Re: [DFDL-WG] Comments on draft 32 of DFDL spec

10 Jun 2008

      Great to hear from you Jim.

So defuddle is alive still! I hope we can push it towards agreement
with the current draft, and then as you suggested it can play a role
of supporting the needed experiments in layering.

I concur that much complexity in DFDL would be better as a library on
top of an extensible core, thereby allowing the standard to be
decomposed better.  I hope defuddle can help us figure that out. We've
 dropped the extensibility and most of layering from v1.0 of DFDL only
 for lack of examples from which to standardize. We have retained
little bits of it, e.g., hidden elements, and we recently added
something which might be called "generalized markup", where you can
specify a type name (restricted to simple type for now) as the
delimiter, and an instance of that type can be used as the intitiator,
terminator, or separator of elements.

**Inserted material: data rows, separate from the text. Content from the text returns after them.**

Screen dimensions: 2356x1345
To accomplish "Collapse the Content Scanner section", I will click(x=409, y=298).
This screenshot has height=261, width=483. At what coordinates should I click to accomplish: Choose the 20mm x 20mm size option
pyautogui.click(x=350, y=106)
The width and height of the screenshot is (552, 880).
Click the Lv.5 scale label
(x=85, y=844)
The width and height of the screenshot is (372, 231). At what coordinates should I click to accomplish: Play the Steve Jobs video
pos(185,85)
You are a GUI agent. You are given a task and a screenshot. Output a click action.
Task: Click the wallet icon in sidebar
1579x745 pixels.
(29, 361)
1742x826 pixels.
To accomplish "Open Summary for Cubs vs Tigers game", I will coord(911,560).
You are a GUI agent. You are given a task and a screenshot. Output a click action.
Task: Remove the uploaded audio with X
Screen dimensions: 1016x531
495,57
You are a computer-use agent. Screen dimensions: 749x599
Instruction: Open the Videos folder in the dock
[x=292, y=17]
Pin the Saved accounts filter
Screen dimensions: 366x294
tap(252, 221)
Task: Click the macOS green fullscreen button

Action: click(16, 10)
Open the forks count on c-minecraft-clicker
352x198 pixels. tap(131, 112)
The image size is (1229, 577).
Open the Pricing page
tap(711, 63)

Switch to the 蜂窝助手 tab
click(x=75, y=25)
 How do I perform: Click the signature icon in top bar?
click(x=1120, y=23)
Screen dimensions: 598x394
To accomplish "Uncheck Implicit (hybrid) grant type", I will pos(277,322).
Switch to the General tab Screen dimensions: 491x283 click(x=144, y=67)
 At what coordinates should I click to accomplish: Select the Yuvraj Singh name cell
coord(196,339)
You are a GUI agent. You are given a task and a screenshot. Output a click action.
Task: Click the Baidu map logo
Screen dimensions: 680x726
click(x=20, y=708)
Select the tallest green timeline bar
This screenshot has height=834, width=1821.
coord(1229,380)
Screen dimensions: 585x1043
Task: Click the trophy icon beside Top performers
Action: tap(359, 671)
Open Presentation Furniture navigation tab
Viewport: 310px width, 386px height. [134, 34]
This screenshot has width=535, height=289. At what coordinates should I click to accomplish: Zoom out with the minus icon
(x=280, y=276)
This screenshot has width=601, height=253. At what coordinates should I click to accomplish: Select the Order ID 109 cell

This seems to be core. That is,
a speculative parser needs syntax to go after, otherwise it ends up
non-deterministic, but we can generalize what that syntax is, and so
get a great deal more generality. We did this to avoid the
proliferation of keywords for properties that is otherwise required
for every variation on separators, e.g., can I use a regexp to define
what a delimiter looks like? Yes, you setup a simple type which is a
string matching a regexp, and use that as the delimiter.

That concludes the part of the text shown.